Lebanese American University, Lebanon

Monika Halkort’s research explores the intersectional dynamics of racialization, dispossession and enclosure inhered in digital infrastructures focusing in particular on contexts of political struggle, activism and humanitarian governance. Key themes include the coloniality and biopolitics of data power and how they affect claims for political autonomy and self-determination of stateless populations and refugees. The main geographic focus of her work is the Arab world.

Prior to her academic career Monika Halkort has worked as a broadcast journalist in Austria, Germany and the USA, producing award-winning radio and television documentaries for Public and Private Networks. Since the late 1990s, her media work has included web broadcasting, multi-screen video installations, and database driven narratives.

Helen Kennedy

Professor of Digital Society, Department of Sociological Studies, University of Sheffield

Helen Kennedy is Professor of Digital Society at the University of Sheffield.

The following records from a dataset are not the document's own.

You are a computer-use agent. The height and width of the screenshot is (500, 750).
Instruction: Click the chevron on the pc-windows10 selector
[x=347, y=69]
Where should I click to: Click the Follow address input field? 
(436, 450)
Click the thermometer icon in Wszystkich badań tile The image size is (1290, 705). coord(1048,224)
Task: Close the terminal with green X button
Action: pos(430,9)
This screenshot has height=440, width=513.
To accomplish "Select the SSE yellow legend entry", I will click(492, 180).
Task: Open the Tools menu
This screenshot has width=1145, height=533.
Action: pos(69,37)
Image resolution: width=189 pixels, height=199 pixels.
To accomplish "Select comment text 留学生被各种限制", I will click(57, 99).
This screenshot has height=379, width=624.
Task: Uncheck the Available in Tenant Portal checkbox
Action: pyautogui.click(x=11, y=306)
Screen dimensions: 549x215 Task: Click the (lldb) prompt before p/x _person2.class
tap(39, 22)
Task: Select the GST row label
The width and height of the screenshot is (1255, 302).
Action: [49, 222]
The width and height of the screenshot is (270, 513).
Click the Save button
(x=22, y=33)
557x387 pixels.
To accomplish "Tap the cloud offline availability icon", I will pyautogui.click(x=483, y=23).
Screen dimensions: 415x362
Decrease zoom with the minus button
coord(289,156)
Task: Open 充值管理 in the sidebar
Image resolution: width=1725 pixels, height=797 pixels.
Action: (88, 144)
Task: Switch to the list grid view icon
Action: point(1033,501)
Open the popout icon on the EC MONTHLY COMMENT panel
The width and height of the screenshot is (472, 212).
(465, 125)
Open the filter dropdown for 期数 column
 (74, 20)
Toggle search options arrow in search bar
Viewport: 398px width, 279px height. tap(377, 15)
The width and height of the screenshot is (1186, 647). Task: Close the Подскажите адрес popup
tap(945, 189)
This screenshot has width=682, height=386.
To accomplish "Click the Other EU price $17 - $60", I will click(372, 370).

Over 20+ years, she has researched how digital developments are experienced by non-experts/citizens and how these experiences can inform the work of digital media practitioners. She is currently interested in the datafication of everyday life, and is researching public attitudes to data mining and related issues such as trust in data, data and inequality and what ‘good’ data practice might look like.

Jo Bates

Lecturer in Information Politics and Policy, Information School, University of Sheffield

Jo Bates is Lecturer in the Information School at the University of Sheffield. Jo’s research focuses on two related areas: the socio-cultural and political economic influences on the production, sharing and re-use of data, and public policy on data access and re-use. She has conducted research on the development of Open Government Data policy in the UK and is currently researching the socio-cultural life of weather data.

ysabel gerrard

Ysabel Gerrard

Research Assistant/PhD Student, School of Media and Communication, University of Leeds

Ysabel Gerrard is a PhD candidate in the School of Media and Communication at the University of Leeds. She is studying cultures of derision in social media fandom. The provisional title of her PhD thesis is: ‘Inequalities in women’s popular culture fandom: Online participation and teen television’.

Tracey P. Lauriault

Assistant Professor, Critical Media and Big Data, Communication and Media Studies, School of Journalism and Communications, Carleton University, Canada

Tracey Lauriault joined the School in 2015. Her areas of expertise are, critical data studies; small, big and spatial data policy; data infrastructures and open data, open government, geospatial data, open smart cities, and the preservation and archiving of data. She is a research associate with the European Research Council funded Programmable City Project led by Rob Kitchin at Maynooth University in Ireland and the Geomatics and Cartographic Research Centre at Carleton University in Canada. She is a Steering Committee member of Research Data Canada; on the board of Open North, a member of the Institute for Data Science at Carleton and is winner of the 2016 Inaugural Open Data Leadership award for Canada.

Merlyna Lim

Canada Research Chair in Digital Media and Global Network Society and Associate Professor, Communication and Media Studies, School of Journalism and Communications, Carleton University, Canada

Merlyna Lim’s research and teaching interests revolve around socio-political implications of media and technology, in relations to social movements, citizen participation, and social change. Using empirical evidence from Southeast Asia and the Middle East and North Africa, Lim’s current research attempts to analyze contemporary social movements, spatially and temporally, to offers an in-depth understanding of the relationship between movements, urban space and digital media. Prior to joining Carleton University, Lim has held positions in Princeton University, Arizona State University, and the University of Southern California, among others. In 2016, Lim was named a member of the Royal Society of Canada’s New College of Scholars, Artists, and Scientists.